Beliau menjawab, Seperti dua gunung yang besar. (HR Mutafaq Alaih)
c. Pengaruh Jumlah Yang Menyalati
Dari Ibnu Abas, ia berkata : Aku pernah mendengar Rasulullah saw bersabda
: "Tidak ada satupun seorang muslim yang wafat, kemudian dishalatkan
jenazah itu oleh sebanyak 40 orang laki-laki yang tidak musyrik kepada
Allah sedikitpun, pasti Allah akan mengabulkan permohonan mereka kepada
jenazah itu." (HR Ahmad 1/290, Abu Daud 3/675)
d. Melaksanakan Shalat Jenazah Di Mesjid
Dari Abu Salamah bin Abdurrahman, sesungguhnya ketika Saad bin Abi
Waqos wafat, Aisyah berkata, Masukkanlah jenazah itu ke mesjid sehingga
aku dapat menyalatinya. Tetapi ternyata perintah itu ditolak. Maka Aisyah
berkata, Demi Allah, Sesungguhnya Rasulullah saw menyalati jenazah dua
anak baidha, yaitu Suhail dan saudaranya di dalam mesjid. (HR Muslim
1/248)
Sesungguhnya orang mukmin itu tidak najis, baik ketika hidupnya ataupun
sesudah menjadi jenazahnya. (HR Bukhari, Al-Fath 3/161)

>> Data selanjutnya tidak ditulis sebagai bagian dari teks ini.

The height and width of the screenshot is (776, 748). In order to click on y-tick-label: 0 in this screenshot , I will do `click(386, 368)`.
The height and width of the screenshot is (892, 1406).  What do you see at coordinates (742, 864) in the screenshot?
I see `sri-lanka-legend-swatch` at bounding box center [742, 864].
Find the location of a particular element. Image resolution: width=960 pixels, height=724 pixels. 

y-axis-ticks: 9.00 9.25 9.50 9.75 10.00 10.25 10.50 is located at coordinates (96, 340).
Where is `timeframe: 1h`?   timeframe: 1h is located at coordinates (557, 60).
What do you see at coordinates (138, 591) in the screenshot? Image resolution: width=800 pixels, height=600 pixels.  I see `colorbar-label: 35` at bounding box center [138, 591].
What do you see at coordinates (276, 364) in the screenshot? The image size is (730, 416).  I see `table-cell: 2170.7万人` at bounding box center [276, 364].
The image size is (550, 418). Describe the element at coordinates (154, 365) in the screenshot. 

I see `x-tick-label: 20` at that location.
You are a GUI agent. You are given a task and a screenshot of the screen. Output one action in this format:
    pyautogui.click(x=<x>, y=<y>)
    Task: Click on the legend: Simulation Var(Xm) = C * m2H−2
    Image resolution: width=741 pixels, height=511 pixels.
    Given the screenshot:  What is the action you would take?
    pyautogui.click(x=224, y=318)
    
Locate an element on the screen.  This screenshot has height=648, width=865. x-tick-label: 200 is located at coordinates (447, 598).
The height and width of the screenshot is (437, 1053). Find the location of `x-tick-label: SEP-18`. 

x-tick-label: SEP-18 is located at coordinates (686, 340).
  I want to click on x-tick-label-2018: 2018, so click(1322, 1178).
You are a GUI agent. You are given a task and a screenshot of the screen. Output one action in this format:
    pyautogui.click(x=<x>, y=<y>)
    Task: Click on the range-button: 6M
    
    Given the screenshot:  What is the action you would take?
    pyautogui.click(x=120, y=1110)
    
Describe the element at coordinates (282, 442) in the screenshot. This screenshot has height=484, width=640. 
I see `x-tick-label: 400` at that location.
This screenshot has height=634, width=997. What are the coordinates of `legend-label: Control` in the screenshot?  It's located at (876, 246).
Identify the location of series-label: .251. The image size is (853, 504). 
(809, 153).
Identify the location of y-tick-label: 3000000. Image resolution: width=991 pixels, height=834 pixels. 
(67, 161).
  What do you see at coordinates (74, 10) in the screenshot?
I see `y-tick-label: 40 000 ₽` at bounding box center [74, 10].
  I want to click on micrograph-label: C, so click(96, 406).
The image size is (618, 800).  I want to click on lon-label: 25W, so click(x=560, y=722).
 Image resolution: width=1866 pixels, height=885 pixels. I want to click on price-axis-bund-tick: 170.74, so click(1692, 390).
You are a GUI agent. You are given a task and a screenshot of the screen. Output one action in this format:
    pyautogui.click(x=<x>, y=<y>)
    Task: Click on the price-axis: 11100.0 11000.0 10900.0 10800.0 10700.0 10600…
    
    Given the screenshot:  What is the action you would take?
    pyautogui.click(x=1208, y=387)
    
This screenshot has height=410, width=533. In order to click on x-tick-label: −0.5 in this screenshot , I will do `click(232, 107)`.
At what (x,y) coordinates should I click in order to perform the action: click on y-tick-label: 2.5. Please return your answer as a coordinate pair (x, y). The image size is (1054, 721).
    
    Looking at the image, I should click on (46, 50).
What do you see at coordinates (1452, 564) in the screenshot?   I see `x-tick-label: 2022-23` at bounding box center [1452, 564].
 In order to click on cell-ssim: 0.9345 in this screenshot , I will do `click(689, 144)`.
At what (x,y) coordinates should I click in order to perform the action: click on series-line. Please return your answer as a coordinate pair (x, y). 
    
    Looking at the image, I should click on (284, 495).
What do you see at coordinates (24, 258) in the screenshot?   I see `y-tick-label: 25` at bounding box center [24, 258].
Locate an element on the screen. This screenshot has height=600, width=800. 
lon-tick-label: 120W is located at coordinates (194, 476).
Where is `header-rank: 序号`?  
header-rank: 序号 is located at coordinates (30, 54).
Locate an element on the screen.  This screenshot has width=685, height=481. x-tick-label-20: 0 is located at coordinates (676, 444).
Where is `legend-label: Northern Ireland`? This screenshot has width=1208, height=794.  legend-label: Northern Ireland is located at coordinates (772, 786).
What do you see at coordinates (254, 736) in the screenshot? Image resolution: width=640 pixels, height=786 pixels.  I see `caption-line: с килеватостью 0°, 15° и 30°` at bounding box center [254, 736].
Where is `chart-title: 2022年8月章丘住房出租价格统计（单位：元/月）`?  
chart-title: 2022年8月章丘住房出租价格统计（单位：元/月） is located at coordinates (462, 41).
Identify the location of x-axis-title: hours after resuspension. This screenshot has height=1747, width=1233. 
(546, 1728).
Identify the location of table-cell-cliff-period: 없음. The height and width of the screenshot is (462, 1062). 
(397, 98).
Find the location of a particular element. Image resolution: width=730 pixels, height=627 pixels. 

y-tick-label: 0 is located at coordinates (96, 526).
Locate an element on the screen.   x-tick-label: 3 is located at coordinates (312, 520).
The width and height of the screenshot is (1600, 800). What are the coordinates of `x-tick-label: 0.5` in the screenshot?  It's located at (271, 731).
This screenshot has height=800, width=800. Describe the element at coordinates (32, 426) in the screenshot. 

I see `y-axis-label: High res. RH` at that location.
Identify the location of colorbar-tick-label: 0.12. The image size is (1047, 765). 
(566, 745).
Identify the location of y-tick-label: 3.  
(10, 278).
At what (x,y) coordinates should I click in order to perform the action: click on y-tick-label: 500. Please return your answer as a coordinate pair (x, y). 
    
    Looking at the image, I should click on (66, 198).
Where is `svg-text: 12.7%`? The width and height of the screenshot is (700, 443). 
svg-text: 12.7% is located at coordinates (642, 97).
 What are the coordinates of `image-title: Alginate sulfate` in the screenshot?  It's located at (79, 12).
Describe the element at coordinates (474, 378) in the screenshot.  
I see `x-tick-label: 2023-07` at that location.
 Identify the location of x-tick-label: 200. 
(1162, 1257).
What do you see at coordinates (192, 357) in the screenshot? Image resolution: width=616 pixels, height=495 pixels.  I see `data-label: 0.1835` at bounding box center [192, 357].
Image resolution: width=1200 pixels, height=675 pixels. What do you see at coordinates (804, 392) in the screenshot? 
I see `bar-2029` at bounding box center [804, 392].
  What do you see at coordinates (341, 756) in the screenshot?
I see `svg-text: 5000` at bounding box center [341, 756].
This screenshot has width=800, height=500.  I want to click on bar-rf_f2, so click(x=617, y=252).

e. Shalat Jenazah Di Atas Kuburan
Dari Abu Hurairah, bahwasanya seorang perempuan berkulit hitam yang
biasa berada di mesjid, ia senantiasa menjaga kebersihan mesjid, ia
meninggal, sedangkan Rasulullah saw tidak mengetahuinya, lalu pada suatu
hari ia menyebutnya dan bertanya, apa yang dilakukan orang itu ? Maka
sahabat menjawab, Ia sudah wafat. Sabda Rasulullah saw, mengapakah
kalian tidak memberitahukan kepadaku ? Lalu Rasululah saw berkata,
Tunjukkanlah kuburannya kepadaku. Lalu mereka menunjukkannya, maka
Rasulullah saw mendatangi kuburannya dan melakukan shalat di atasnya.